Short problem
Echo everything in the listing from the line containing "Given: Click the" down to the end of the listing, leaving out the pictures.

Excerpted data
## begin

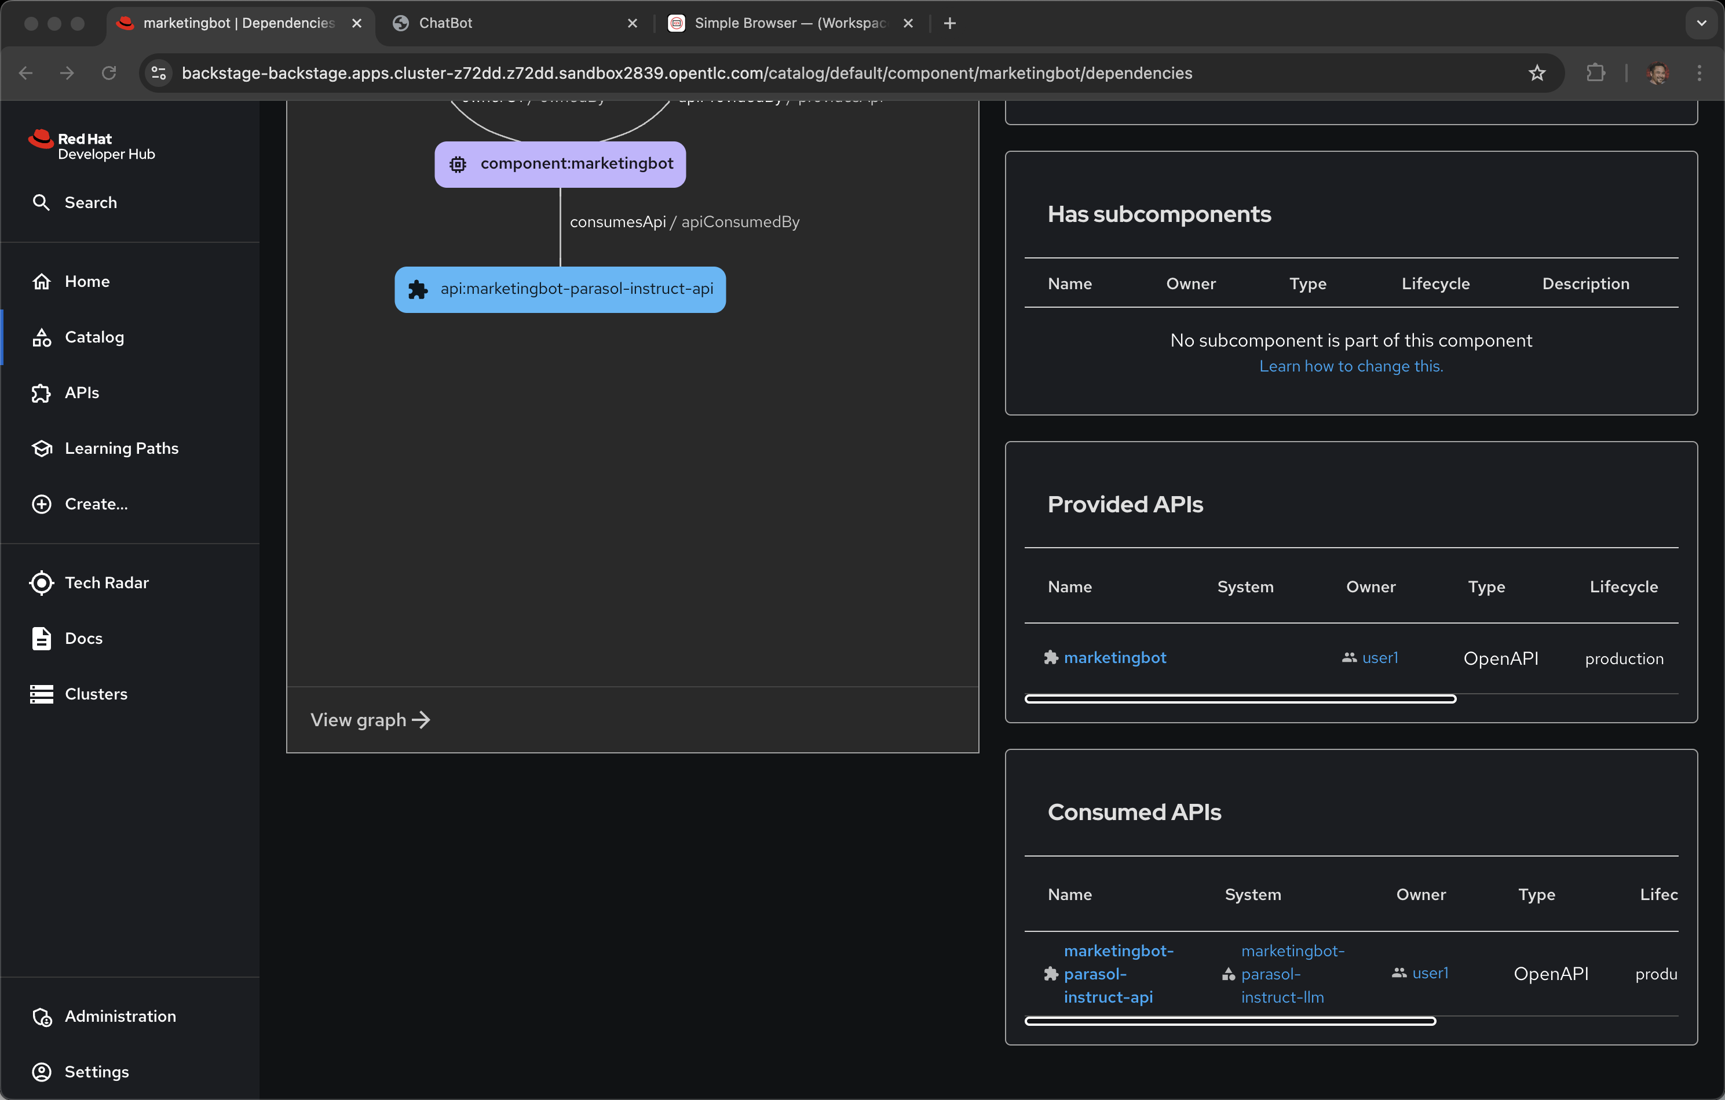
Task: Click the Docs document icon
Action: 42,639
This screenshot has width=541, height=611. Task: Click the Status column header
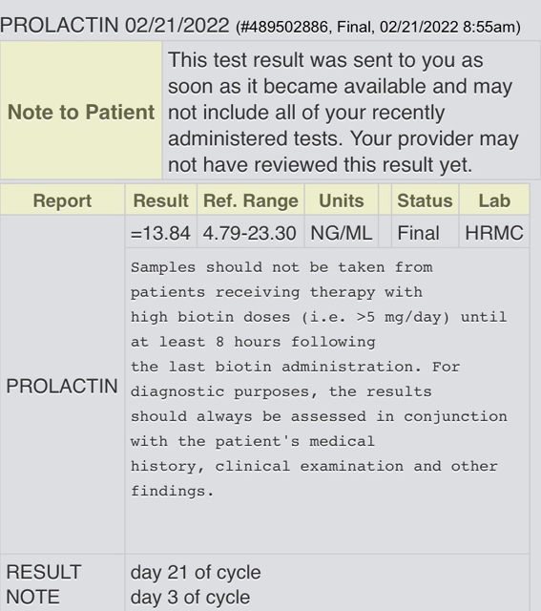(425, 200)
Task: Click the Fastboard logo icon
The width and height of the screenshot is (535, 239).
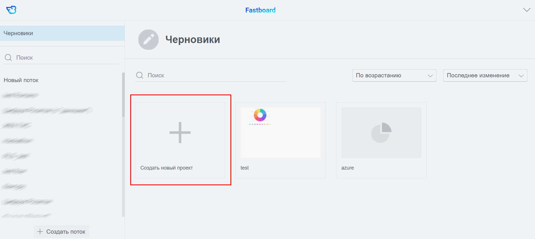Action: click(11, 10)

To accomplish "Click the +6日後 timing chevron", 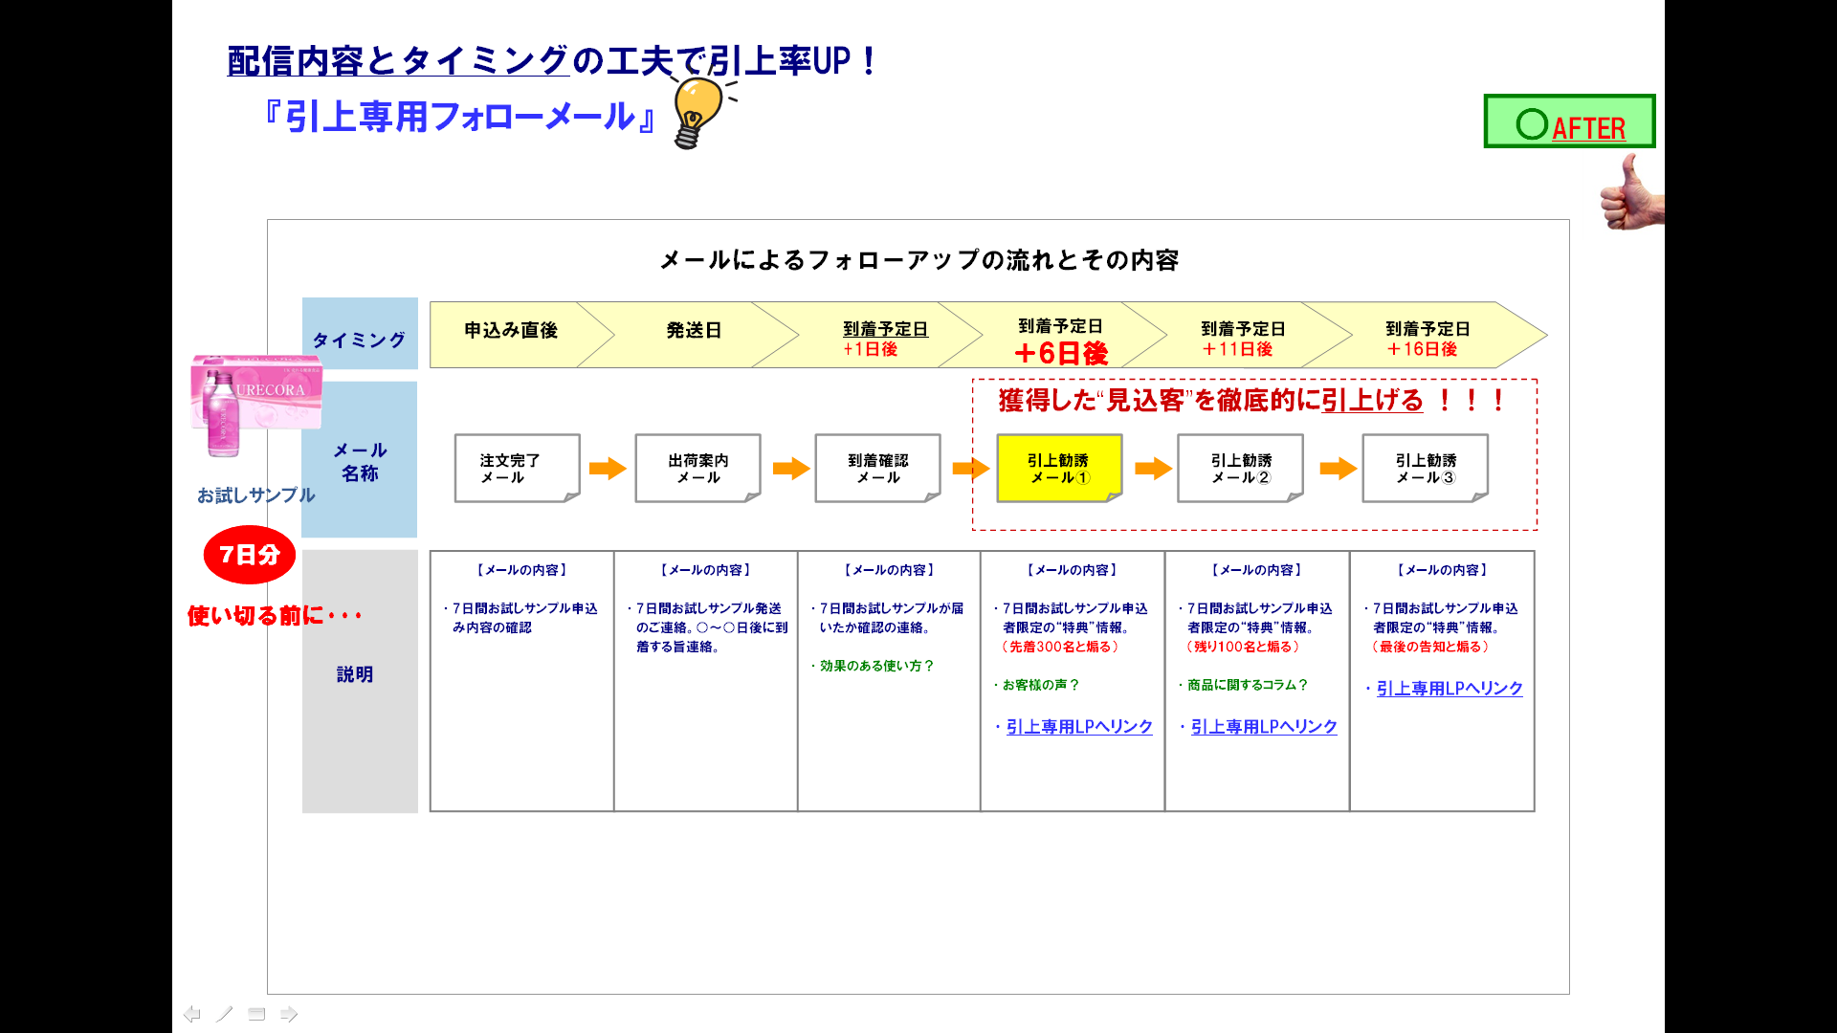I will click(x=1059, y=339).
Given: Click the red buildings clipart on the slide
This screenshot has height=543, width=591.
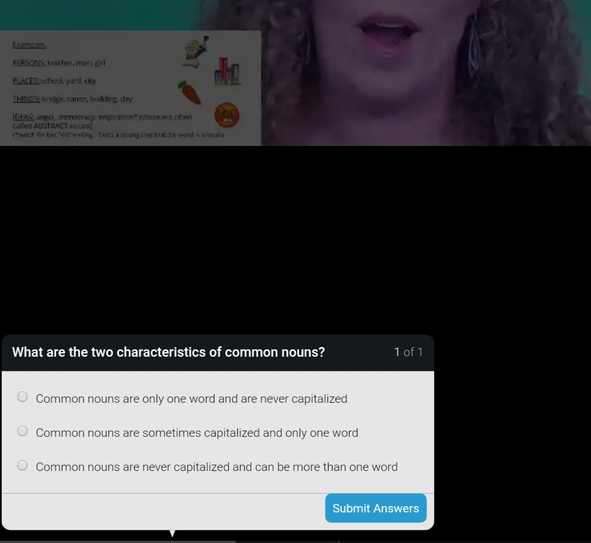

## end

Full answer
Given: Click the red buildings clipart on the slide
This screenshot has height=543, width=591.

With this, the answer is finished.